═══ WORKING DATA ═══

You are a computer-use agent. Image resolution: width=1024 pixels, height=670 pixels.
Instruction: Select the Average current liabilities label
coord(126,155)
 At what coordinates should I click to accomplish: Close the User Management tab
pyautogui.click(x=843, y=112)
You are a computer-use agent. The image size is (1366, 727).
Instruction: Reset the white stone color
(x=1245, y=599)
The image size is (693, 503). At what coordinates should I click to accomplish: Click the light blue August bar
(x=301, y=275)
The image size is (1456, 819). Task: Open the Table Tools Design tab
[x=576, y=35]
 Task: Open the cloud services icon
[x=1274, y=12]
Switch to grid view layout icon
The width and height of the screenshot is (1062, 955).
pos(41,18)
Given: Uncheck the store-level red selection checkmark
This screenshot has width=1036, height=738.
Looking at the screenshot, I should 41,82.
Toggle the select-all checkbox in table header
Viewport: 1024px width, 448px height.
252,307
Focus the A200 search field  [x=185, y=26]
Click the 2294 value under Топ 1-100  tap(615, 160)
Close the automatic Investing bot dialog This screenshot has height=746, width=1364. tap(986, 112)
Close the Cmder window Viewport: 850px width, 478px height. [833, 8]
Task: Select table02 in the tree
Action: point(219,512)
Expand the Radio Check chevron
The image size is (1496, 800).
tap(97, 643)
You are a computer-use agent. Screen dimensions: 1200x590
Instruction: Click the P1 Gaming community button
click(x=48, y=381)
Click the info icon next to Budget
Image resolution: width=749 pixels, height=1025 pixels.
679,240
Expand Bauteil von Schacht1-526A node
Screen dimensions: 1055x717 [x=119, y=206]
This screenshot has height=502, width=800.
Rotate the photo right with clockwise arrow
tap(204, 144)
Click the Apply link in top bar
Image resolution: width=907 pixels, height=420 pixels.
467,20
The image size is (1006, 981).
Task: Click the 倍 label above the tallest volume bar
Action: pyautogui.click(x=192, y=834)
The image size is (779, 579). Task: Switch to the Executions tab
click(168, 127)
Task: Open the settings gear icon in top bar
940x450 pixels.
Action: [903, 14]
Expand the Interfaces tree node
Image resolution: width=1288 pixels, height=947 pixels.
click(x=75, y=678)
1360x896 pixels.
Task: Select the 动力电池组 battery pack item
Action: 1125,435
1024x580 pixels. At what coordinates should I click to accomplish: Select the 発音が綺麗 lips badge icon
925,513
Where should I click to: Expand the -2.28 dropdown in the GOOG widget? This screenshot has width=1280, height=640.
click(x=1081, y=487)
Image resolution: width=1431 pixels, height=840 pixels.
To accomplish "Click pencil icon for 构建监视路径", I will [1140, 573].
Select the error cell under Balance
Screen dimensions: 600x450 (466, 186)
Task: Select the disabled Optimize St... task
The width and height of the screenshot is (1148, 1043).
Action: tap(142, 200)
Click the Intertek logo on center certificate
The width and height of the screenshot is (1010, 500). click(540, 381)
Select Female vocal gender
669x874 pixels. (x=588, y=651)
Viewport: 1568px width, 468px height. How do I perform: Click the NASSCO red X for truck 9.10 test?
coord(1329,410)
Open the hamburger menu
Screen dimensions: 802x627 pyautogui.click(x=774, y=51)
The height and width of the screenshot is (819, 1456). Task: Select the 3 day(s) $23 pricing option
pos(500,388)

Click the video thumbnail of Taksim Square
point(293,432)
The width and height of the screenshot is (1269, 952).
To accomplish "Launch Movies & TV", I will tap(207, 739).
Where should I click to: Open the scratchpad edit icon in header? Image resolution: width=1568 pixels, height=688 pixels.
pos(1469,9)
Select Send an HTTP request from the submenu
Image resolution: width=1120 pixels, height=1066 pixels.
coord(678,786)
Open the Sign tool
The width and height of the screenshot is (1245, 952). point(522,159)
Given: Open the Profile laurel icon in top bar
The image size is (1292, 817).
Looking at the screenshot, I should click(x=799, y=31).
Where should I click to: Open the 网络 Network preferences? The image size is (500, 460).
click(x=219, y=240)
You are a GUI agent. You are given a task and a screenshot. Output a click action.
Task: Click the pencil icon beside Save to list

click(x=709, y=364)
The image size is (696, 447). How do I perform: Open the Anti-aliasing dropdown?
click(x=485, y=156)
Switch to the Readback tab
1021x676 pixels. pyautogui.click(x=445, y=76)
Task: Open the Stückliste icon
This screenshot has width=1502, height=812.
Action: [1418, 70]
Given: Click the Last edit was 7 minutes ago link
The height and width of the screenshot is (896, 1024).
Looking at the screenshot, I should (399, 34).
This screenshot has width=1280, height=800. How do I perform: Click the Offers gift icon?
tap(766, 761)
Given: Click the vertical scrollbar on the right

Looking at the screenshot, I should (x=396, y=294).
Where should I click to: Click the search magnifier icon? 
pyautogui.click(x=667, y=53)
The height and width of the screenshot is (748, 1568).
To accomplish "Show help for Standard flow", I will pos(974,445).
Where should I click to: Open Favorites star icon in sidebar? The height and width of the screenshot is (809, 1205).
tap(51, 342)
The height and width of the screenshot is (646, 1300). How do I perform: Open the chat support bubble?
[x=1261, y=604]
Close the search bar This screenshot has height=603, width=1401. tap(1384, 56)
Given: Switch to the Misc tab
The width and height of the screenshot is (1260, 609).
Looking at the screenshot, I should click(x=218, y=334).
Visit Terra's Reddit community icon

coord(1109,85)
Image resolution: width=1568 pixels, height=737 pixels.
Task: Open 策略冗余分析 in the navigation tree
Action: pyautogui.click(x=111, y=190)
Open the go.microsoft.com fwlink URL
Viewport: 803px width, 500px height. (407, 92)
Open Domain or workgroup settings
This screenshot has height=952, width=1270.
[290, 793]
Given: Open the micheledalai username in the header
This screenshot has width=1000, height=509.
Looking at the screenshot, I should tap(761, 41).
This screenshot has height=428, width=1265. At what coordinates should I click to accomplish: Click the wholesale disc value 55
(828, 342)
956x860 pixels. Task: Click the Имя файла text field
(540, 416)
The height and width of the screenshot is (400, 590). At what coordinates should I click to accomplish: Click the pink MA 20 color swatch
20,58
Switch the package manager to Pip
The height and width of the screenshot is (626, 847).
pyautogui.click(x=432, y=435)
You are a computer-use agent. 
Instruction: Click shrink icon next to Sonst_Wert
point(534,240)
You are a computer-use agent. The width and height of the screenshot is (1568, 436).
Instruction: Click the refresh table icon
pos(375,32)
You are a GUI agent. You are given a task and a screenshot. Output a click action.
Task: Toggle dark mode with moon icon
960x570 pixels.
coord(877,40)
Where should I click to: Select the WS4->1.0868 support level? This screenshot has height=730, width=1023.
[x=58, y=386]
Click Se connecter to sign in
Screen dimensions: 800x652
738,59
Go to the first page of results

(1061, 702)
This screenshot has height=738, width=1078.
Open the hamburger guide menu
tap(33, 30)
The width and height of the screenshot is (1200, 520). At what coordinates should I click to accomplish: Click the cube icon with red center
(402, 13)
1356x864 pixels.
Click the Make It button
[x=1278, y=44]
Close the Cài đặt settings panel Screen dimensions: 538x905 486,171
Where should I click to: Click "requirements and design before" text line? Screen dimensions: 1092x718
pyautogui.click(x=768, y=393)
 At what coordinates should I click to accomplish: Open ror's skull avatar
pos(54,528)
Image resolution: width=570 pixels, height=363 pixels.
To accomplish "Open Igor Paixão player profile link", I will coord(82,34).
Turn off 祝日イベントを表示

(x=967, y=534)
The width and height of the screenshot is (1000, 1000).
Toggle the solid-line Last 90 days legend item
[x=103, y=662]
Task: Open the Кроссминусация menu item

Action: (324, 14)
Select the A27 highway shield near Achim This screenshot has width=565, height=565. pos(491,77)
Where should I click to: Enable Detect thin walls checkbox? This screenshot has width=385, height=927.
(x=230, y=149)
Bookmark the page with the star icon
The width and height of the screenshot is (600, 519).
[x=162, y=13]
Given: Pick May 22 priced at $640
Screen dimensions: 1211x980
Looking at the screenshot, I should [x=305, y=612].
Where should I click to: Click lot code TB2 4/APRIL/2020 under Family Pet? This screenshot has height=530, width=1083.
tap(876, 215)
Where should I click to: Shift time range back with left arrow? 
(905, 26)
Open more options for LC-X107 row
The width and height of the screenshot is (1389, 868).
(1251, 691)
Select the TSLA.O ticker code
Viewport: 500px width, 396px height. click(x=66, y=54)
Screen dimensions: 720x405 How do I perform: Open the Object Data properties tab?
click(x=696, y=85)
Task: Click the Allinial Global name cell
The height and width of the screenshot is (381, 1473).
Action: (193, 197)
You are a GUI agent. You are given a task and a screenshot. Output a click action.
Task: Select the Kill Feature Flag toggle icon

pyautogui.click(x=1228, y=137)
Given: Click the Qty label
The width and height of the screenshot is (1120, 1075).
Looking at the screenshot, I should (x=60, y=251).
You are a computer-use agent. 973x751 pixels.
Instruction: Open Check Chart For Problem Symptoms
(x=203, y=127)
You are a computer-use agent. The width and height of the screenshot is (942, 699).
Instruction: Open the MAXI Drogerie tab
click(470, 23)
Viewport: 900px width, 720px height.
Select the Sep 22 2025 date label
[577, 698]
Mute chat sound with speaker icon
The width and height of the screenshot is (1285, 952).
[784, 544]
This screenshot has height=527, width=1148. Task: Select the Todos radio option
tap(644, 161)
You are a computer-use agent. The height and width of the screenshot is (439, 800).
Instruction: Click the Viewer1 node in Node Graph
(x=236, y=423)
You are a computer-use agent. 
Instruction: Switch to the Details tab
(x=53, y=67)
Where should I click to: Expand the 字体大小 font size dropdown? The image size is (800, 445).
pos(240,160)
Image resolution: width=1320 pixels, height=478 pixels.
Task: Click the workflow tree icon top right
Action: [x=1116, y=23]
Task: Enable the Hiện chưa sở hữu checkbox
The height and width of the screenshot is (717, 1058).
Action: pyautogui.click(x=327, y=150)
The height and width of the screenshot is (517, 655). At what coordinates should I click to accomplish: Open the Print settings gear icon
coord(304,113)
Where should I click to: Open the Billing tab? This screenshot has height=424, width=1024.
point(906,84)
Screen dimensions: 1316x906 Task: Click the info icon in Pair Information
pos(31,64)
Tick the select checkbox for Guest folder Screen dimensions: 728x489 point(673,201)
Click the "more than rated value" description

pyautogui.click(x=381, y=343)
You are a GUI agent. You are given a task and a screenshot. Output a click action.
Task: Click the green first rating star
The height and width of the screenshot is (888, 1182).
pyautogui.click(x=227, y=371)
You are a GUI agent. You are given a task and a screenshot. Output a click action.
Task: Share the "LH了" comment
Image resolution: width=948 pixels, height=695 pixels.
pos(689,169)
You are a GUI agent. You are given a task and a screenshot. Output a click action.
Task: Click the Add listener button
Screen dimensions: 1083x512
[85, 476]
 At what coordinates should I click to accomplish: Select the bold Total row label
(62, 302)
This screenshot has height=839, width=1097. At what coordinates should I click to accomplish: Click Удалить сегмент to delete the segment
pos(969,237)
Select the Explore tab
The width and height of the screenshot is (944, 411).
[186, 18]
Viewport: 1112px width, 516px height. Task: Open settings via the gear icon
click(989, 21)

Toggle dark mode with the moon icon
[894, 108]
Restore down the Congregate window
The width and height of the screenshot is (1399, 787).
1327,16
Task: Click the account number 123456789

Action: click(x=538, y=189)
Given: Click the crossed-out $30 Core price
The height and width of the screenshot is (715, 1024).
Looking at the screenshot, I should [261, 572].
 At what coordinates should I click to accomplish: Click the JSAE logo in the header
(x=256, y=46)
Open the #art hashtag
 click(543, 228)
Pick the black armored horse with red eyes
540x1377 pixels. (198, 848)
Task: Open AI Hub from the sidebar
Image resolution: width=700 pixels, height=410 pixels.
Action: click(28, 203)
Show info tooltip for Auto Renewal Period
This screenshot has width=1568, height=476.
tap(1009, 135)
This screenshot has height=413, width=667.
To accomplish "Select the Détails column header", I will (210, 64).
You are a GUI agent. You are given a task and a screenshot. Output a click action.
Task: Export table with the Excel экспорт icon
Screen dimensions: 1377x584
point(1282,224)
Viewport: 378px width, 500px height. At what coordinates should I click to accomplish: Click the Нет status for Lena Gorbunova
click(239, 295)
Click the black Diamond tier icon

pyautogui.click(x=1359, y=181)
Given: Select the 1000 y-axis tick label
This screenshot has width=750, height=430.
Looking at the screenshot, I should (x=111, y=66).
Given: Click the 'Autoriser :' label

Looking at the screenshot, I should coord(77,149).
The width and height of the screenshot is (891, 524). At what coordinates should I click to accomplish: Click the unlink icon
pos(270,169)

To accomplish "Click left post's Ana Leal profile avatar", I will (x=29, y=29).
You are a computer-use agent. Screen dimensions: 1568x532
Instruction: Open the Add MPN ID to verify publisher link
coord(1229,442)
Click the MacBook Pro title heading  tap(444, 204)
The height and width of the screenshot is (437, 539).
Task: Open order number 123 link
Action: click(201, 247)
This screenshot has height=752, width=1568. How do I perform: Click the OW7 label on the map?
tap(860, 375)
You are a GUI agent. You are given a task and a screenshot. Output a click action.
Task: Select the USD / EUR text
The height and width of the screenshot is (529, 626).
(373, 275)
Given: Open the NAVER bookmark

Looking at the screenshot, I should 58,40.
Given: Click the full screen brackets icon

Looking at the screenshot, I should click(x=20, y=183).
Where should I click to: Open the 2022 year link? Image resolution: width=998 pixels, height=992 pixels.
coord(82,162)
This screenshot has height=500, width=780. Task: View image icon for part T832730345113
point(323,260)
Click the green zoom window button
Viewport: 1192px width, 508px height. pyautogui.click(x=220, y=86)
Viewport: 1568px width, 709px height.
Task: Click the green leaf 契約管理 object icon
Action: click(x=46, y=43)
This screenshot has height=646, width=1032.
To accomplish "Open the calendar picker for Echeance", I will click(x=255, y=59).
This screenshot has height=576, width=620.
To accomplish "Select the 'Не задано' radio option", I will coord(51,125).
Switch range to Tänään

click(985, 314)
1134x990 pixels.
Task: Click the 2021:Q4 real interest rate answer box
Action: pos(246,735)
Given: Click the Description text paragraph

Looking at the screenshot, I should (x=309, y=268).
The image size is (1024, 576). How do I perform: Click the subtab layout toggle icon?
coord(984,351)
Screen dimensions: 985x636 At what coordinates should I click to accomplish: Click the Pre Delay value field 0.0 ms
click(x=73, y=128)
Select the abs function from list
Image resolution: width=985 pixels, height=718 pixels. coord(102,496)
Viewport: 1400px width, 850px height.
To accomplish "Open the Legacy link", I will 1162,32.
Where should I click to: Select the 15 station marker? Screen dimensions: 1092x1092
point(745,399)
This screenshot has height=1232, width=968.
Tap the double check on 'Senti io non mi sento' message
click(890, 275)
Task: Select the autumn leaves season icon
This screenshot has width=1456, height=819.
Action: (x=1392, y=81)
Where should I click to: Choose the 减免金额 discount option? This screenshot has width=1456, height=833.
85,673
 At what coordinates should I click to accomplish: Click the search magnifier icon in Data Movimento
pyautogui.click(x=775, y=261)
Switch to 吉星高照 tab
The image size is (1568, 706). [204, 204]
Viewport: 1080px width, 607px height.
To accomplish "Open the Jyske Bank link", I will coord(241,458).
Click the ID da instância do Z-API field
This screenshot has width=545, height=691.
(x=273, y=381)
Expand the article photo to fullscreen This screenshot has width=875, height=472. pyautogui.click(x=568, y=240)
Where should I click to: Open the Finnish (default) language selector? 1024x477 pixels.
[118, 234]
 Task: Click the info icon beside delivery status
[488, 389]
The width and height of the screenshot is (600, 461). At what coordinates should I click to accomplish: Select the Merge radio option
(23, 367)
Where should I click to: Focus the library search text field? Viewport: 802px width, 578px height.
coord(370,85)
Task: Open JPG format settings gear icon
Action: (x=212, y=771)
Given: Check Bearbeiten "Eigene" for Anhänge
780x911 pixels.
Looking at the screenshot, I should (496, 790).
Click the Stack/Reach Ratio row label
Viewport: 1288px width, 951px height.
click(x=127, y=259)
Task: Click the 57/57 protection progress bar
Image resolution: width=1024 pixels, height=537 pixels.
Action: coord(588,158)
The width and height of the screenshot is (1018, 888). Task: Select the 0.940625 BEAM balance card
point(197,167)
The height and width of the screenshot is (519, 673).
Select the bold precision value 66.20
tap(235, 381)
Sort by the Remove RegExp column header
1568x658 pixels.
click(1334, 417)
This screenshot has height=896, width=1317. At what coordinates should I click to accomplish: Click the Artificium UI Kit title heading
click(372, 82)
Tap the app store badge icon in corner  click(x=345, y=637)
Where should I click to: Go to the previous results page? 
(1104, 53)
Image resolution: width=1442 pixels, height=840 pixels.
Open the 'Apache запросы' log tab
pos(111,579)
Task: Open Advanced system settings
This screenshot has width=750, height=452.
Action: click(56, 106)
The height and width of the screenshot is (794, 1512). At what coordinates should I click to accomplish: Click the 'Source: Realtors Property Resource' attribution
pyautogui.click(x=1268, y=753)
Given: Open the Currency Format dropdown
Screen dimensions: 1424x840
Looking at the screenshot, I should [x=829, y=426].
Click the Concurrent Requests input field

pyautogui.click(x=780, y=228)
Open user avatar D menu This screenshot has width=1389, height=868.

═══

## INSTRUCTIONS FOR THE TASK:
If a line in the entries contains "computer", copy it.

## SOLUTION FOR THIS EXERCISE:
You are a computer-use agent. Image resolution: width=1024 pixels, height=670 pixels.
You are a computer-use agent. The image size is (1366, 727).
You are a computer-use agent. Screen dimensions: 1200x590
You are a computer-use agent. 
You are a computer-use agent. The width and height of the screenshot is (1568, 436).
You are a computer-use agent. 973x751 pixels.
You are a computer-use agent. The width and height of the screenshot is (942, 699).
You are a computer-use agent. The height and width of the screenshot is (439, 800).
You are a computer-use agent. 
You are a computer-use agent. Screen dimensions: 1568x532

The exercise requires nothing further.